The 3-D technology that's currently used in movies and other media relies on two visual images, one from each eye, combining in the viewer's brain to produce 3-D's extra layer of depth.

But Vishwanath's research suggests that both eyes aren't needed.

"We have demonstrated experimentally, for the first time, that the same 'special way' in which depth is experienced in 3D movies can also be experienced by looking at a normal picture with one eye viewing through a small aperture (circular hole).

"While this effect has been known for a long time, it is usually dismissed," he said in a release from the university. "Now we have shown that it is in fact real, and the perceptual results are exactly like stereoscopic 3D, the kind seen in 3D movies."

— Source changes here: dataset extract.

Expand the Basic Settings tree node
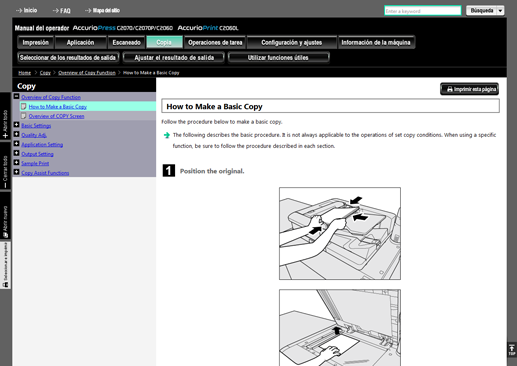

In recent years, 3-D has become an emerging technology for blockbuster movies, video games, TV and other media. But it also causes headaches, dizziness and even nausea for as many as 10%of the people who watch it. Some experts believe that cumbersome 3-D glasses are a primary reason why the technology hasn't caught on with TV viewers.

The St. Andrews researchers say that, with the approach they explored, people with only one eye or those with problems watching 3-D with both eyes could still experience its "compelling" effect.

"Many of these people don't know what it means to see in 3D because they have never experienced it," Vishwanath said. "Our findings and preliminary results suggest that our method could be used to allow people with misaligned eyes … to experience what it is like to actually see in 3D."

He said the study could have implications for movie producers and other industries. Vishwanath suggested that 3-D could one day be produced by dramatically increasing the resolution of images. That method would also decrease eye fatigue and some of the other side effects people report from wearing 3-D glasses.

The St. Andrews team is now testing the theory with a larger group of subjects. They plan to release more findings on 3-D this year.